Text under study:
Saturday, November 28, 2009

Forgive and forget? Why forgiveness is not always necessary

There's so much talk about forgiveness these days, with some suggesting that, without forgiveness, a relationship doesn't have a future.
I beg to differ.
Forgiveness means different things to different people. What it doesn't suggest on any level is that the betrayal was "okay". Janis Abrams Spring, author of How Can I Forgive, calls that "cheap forgiveness."
For me, forgiveness means letting go of resentment...but it also means a little bit more than that. Something I just can't quite define, but perhaps resembles a lifting of the spirit.
I have days – most days, in fact – when I'm sure that I've let go of all resentment. But now and again, something will happen – say, my husband forgets to pick up my favorite ice cream flavor, but remembers to buy his own fave. In an instant, my eyes narrow, my lips purse and a nasty little voice hisses something along the lines of "it's not enough that he cheated, exposed you to god-knows-what diseases and lied about it but HE CAN'T EVEN REMEMBER TO BUY YOUR FAVORITE ICE CREAM, that bastard!" And I wonder if I know anything about forgiveness.
For now, I'll settle for acceptance. That my past is immutable, though I can learn from it. That my present is unfolding minute by minute. And that I can create a future in which I just might grasp what genuine forgiveness truly is.

Task brief: Please write out the forgiveness post again, beginning at the words that contain "Saturday, November 28, 2009" and stopping after "beg to differ.", substituting "marriage" for "relationship".

Entries supplied:

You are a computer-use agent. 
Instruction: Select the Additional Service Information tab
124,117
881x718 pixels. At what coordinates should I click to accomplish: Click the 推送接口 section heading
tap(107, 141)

==

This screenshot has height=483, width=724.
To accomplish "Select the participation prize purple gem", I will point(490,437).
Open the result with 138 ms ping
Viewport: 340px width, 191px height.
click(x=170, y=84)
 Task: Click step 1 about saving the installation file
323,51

Finished task:
Saturday, November 28, 2009

Forgive and forget? Why forgiveness is not always necessary

There's so much talk about forgiveness these days, with some suggesting that, without forgiveness, a marriage doesn't have a future.
I beg to differ.